トランプ大統領、バイナンスCZ氏恩赦も「誰か知らない」発言

ドナルド・トランプ米大統領は3日、CBSニュースのインタビューで、バイナンスCZ創設者に大統領恩赦を与えたにもかかわらず、彼が誰であるか知らないと主張した。
トランプ氏は先月、マネーロンダリング違反で有罪判決を受けたチャンポン・ジャオ氏に大統領恩赦を与えていた。
トランプ氏は「バイデン政権による魔女狩りだった」と述べ、「その男を全く知らない。会ったことがあるとも思わない」と付け加えた。
ジャオ氏は2023年に銀行秘密法違反を幇助した罪を認め、恩赦を受けるまで約4カ月間服役していた。
トランプ一家の仮想通貨企業との関係
この恩赦を巡る論争の背景には、トランプ一家とバイナンスの複数の接点がある。
CBSニュースによると、バイナンスは5月にトランプ一家の暗号資産(仮想通貨)WLFIと事業提携を結び、20億ドル規模の取引を行っていた。
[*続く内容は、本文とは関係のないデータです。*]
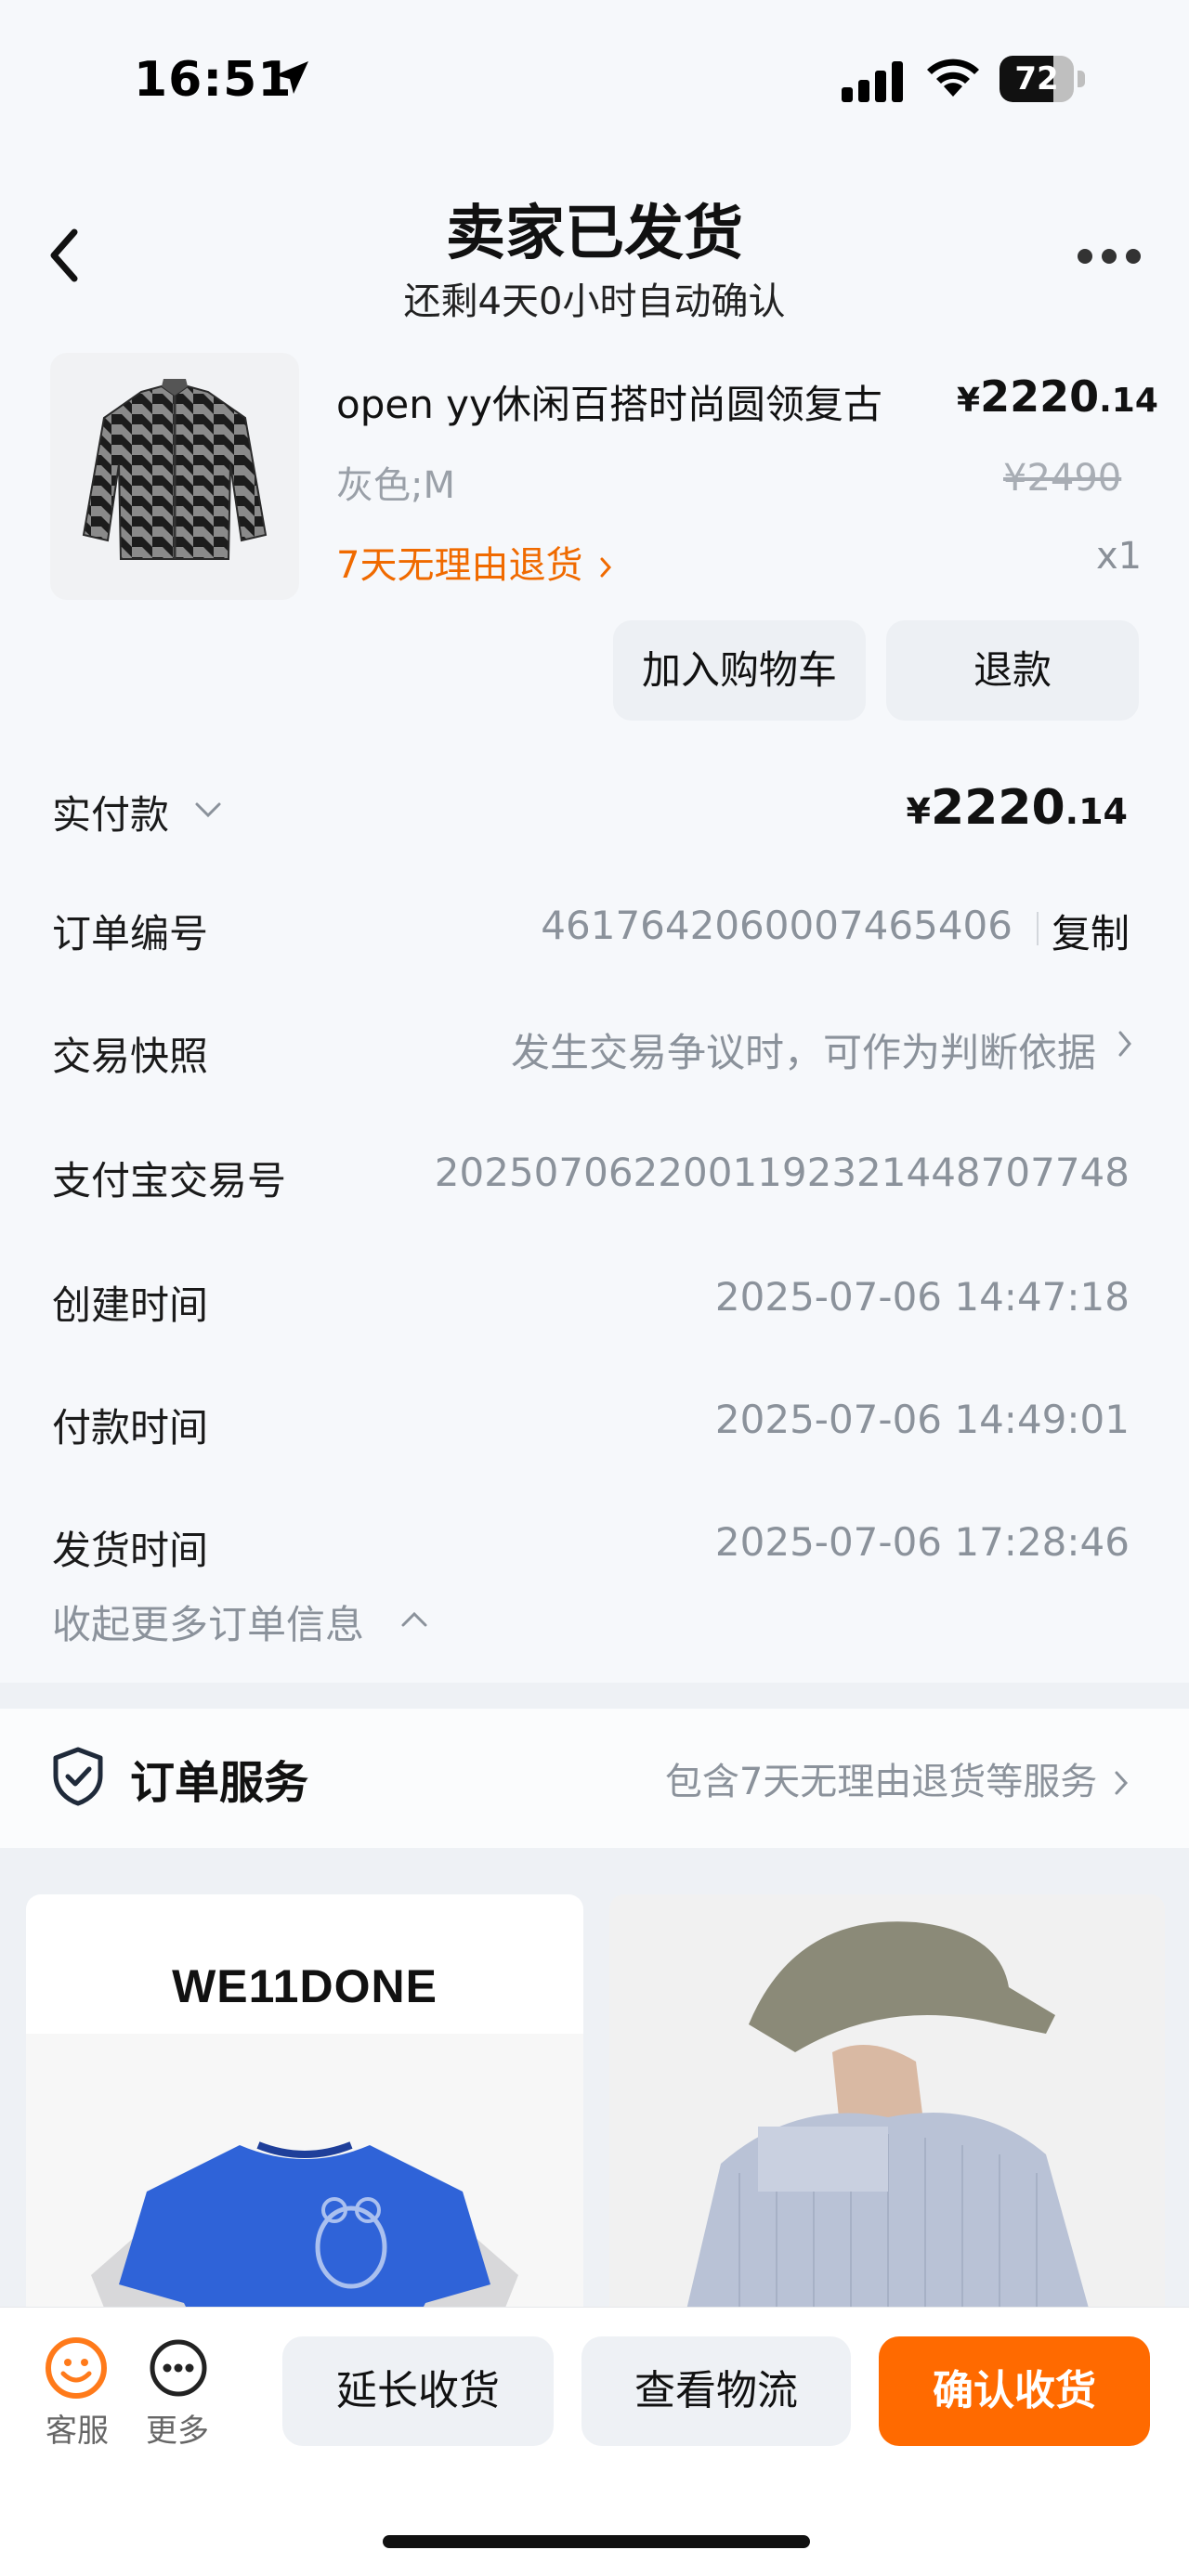 This screenshot has height=2576, width=1189. I want to click on more-label: 更多, so click(178, 2428).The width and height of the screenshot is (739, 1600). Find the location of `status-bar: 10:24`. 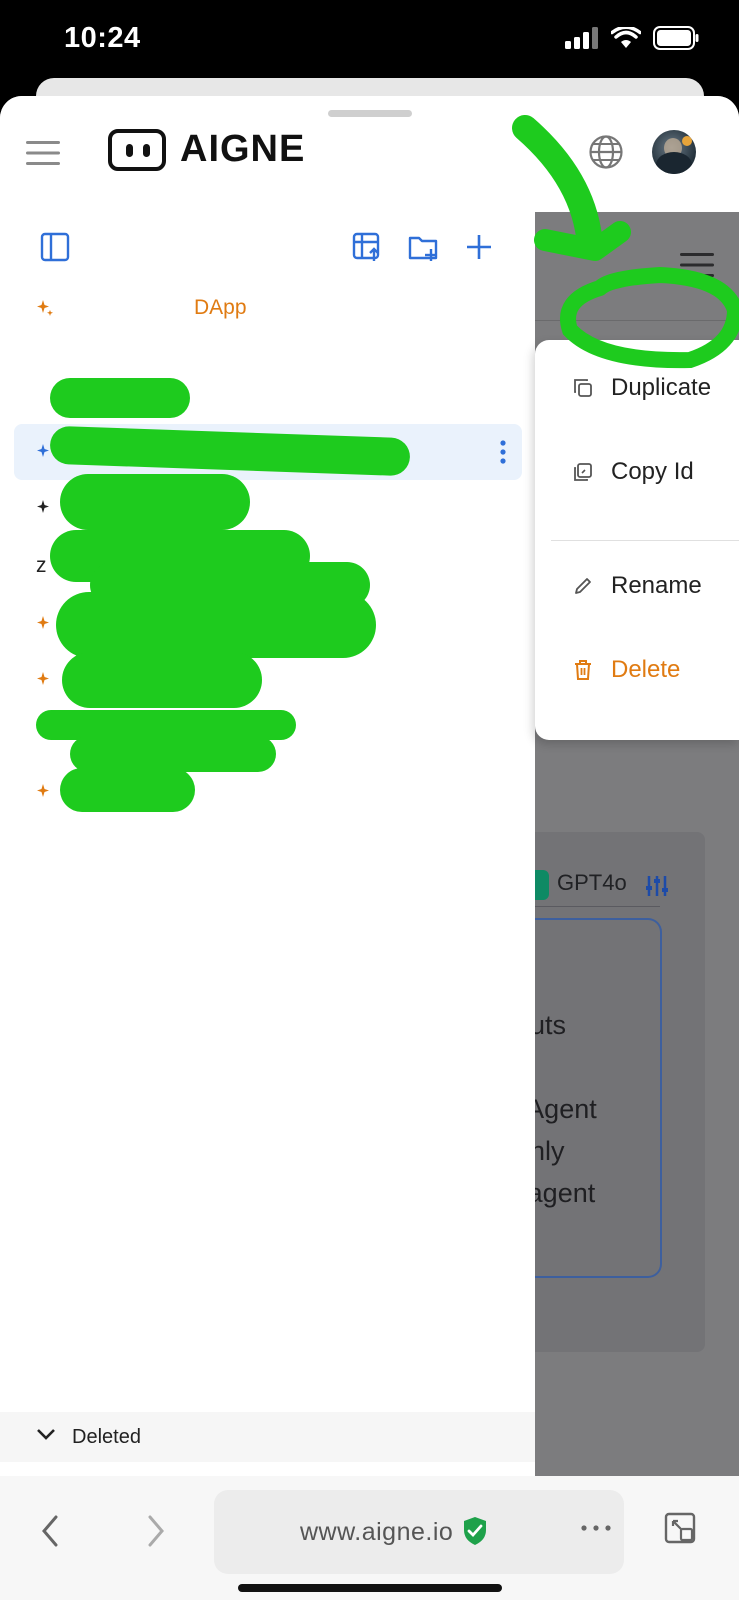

恩赦に関する利益相反の可能性を問われた際、トランプ氏は懸念を一蹴したものの、「その質問はしてほしくないが、させてあげよう」と認めた。
エリザベス・ウォーレン上院議員らはこうした金銭的な結びつきから、この恩赦はペイ・フォー・プレイの関係を例証するものだと批判している。
監視委員会を率いる共和党のジェームズ・コマー下院議員は、ジャオ氏を知らないというトランプ氏の主張に懐疑的な見方を示した。
恩赦後の動きと米国の仮想通貨戦略
恩赦を受けた後、ジャオ氏はトランプ氏に感謝の意を表明し、「米国を新しい仮想通貨の首都にするために、我々ができる限りのことをする」と約束した。
トランプ一家の企業ワールド・リバティ・フィナンシャルは、ジャオ氏の恩赦確保への関与を公式に否定している。
トランプ氏は、米国が仮想通貨分野での競争力を維持するために恩赦は必要だったと擁護し、「米国が仮想通貨のリーダーであってほしい」と語った。
インタビューで汚職の様相について追及されると、トランプ氏は懸念していないと答えたが、その質問には不快感を示したように見えた。
今回の恩赦は、トランプ氏が現職中に下した注目度の高い恩赦決定の一つ。
政権はこれを前政権による政治的動機に基づく訴追を是正するものと位置づけている。